• [ÜBUNGSTEXT]
Kann hier der erfolgreiche SAP SolMan auch noch weiterhelfen? „Wir sehen den SolMan bei den Kunden mehr als zentrale Informationsplattform von ausgewählten Systeminformationen“, betont Nikolas Roggenbauer. „Der SolMan muss jedoch laufend gepflegt werden, um einen sauberen Informationsstand aufrecht zu halten. In Bezug auf das zentrale Auditieren und Management von Systemkonfigurationen kommt er dabei jedoch kaum zum Einsatz. Der Kunde wünscht sich eine Automatisierungs- und Managementlösung für das zentrale Auditieren, Managen von Konfigurationen, das Patch-Management, das Einspielen von SAP-Notes. Diese Funktionen bietet Automatics aufbauend auf den Solution Manager oder auch das Landscape Management an und kann bei Bedarf diese beiden Systeme als Informationsquelle nutzen.“
„Wir sehen den SolMan bei den Kunden mehr als zentrale Informationsplattform von ausgewählten Systeminformationen“
Nikolas Roggenbauer, Automatics.ai
Ist also eine Beschränkung auf das Monitoring der SAP-Infrastruktur mit dem Solution Manager hinreichend? Klaus Kurz von New Relic ergänzt in der E-3 Diskussion: „Der Solution Manager sammelt die Telemetriedaten einzelner SAP-Tools, Logs, Events, Metrics und Traces. Wenn ein Problem in einem SAP-System auftritt, kann es lange dauern, das Problem zu erkennen, es zuzuordnen, die Ursache zu finden und es zu lösen. Die Telemetriedaten werden nämlich nicht zentral gesammelt und ausgewertet – dieser Prozess erfolgt von Hand. Diese Verzögerungen wirken sich auf die Betriebszeit, die Zuverlässigkeit, die Leistung und die Benutzerfreundlichkeit aus und beeinträchtigen die Service-Level-Ziele und Service-Level-Agreements des Unternehmens für seine wichtigsten Geschäftsprozesse. Die Leistung und den allgemeinen Zustand des gesamten SAP-Systems mit einer einzigen SAP-freundlichen Integration zu verstehen ist das Ziel einer umfassenden Observability-Lösung. Statt sie von Hand zu suchen, erscheinen die benötigten Informationen dann im Kontext auf einem einzigen Dashboard.“
Observability
Die Praxis zeigt, dass ohne eine angemessene End-to-End-Observability die SAP-Bestandskunden keinen Überblick über die Leistung ihrer SAP-Komponenten und deren Auswirkungen auf weitere Systeme und Software haben. „Und in den seltenen Fällen, in denen Leistungsdaten verfügbar sind, ist es kostspielig und zeitaufwendig, diese manuell aus verschiedenen Quellen zusammenzustellen“, ergänzt der New-Relic-Manager. „Um jederzeit und überall einen umfassenden Überblick zu haben, ist eine klare, schnelle und einfach zu implementierende Observability-Lösung für Unternehmen von großem Vorteil.“ Die gesamte SAP-Basis befindet sich in einem Transformationsprozess, der auch das Thema Open Source einschließt. Hierbei muss sich die SAP-Basis nicht nur mit Linux beschäftigen.

• [INHALT DER DATEN]
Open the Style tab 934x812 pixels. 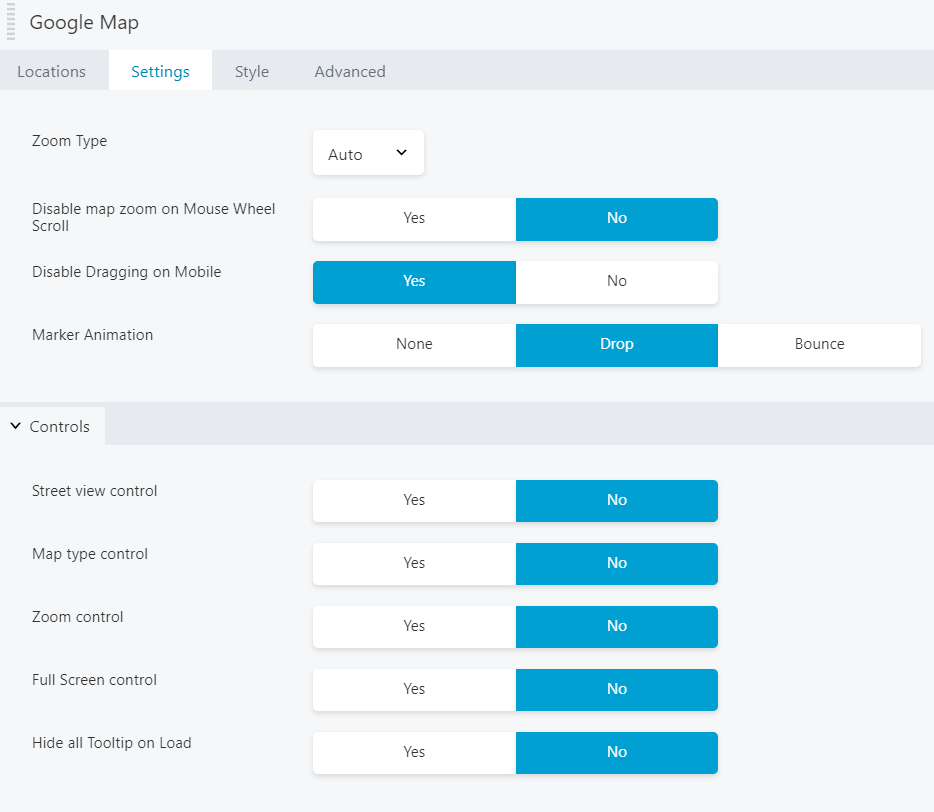tap(252, 72)
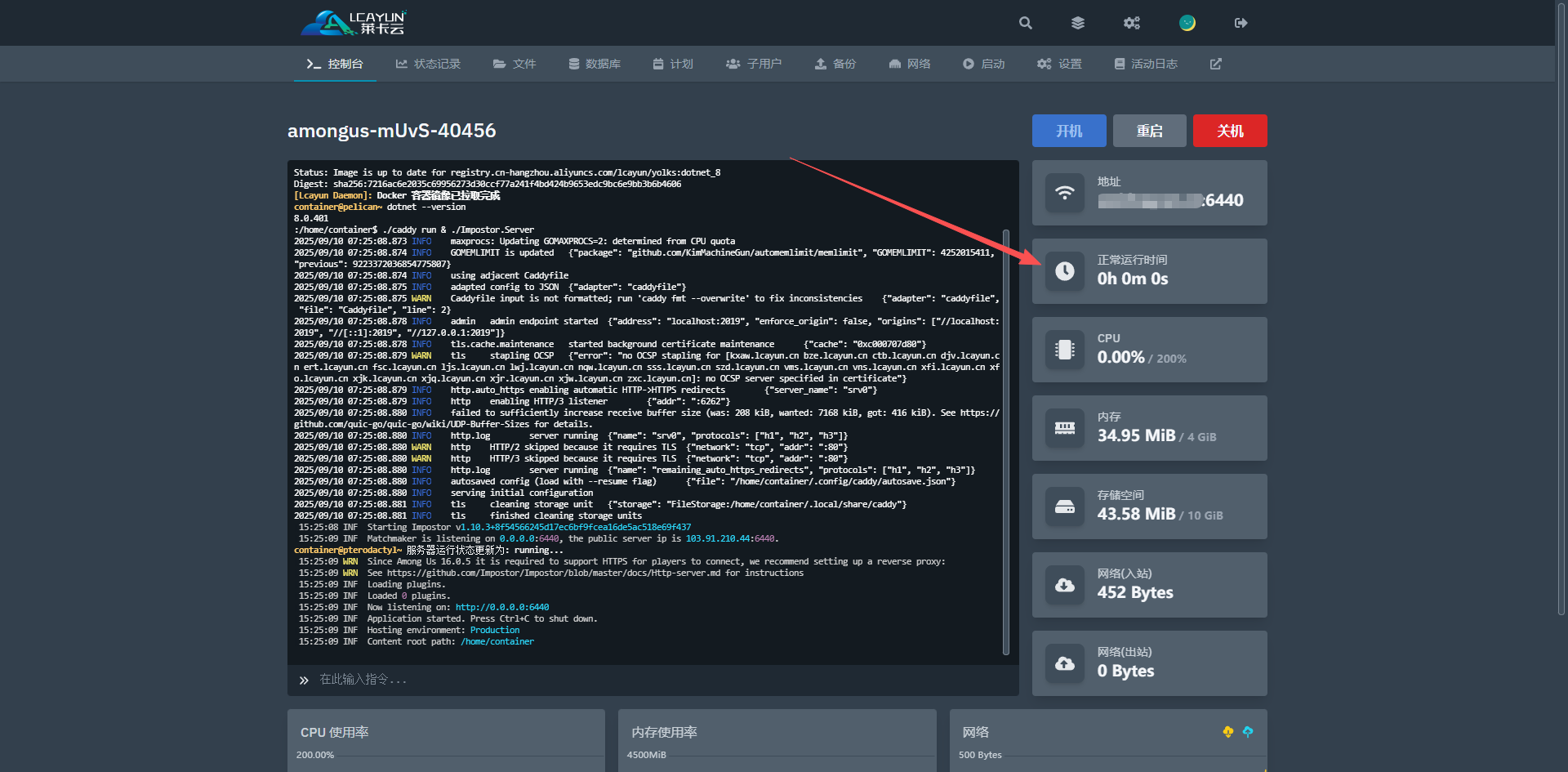Screen dimensions: 1568x772
Task: Click the LCAYUN logo
Action: 354,23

• [AUFGABENSTELLUNG]
Setzen Sie den Text über den SAP Solution Manager und Observability im Anschluss an seinen letzten Satz fort.

• [IHRE ANTWORT]
„Da immer mehr Kunden ihre SAP-Workloads auf Kubernetes verlagern, wird das Monitoring immer wichtiger, um sicherzustellen, dass diese Workloads reibungslos laufen, und um eventuell auftretende Probleme schnell zu erkennen und zu beheben“, weiß Klaus Kurz aus seiner beruflichen Praxis. „Das Kubernetes-Monitoring kann wertvolle Einblicke in die Leistung und Ressourcennutzung von SAP-Workloads liefern und Kunden dabei helfen, ihre Nutzung zu optimieren und fundiertere Entscheidungen über Skalierung und Ressourcenzuweisung zu treffen.“ Daher ergänzt eine Kubernetes-Monitoringlösung das SAP-Angebot, indem sie die Überwachung der Workload-Container übernimmt, während die SAP-Lösung die Anwendungs- und Geschäftsprozessebenen überwacht.
Open Source
Nikolas Roggenbauer ergänzt das Thema Open Source an der SAP-Basis: „Open-Source-Lösungen, wie Ansible, sind im Bereich der Automatisierung von zentraler Bedeutung. Wichtig dabei ist, dass bei der Entwicklung von Automatismen eine ganzheitliche Prozesssicht für Betriebsoperationen betrachtet wird. Daher ist aus unserer Sicht bei Open-Source-Lösungen weiterhin erforderlich, dass SAP-Basis-Experten diese Bausteine zu einem stimmigen und stabilen Ablauf zusammenführen. Weiters müssen die unterschiedlichen Rahmenbedingungen, wie Betriebssysteme, Datenbanken, SAP-Releases usw., sowie laufende Veränderungen in der Systemlandschaft berücksichtigt werden.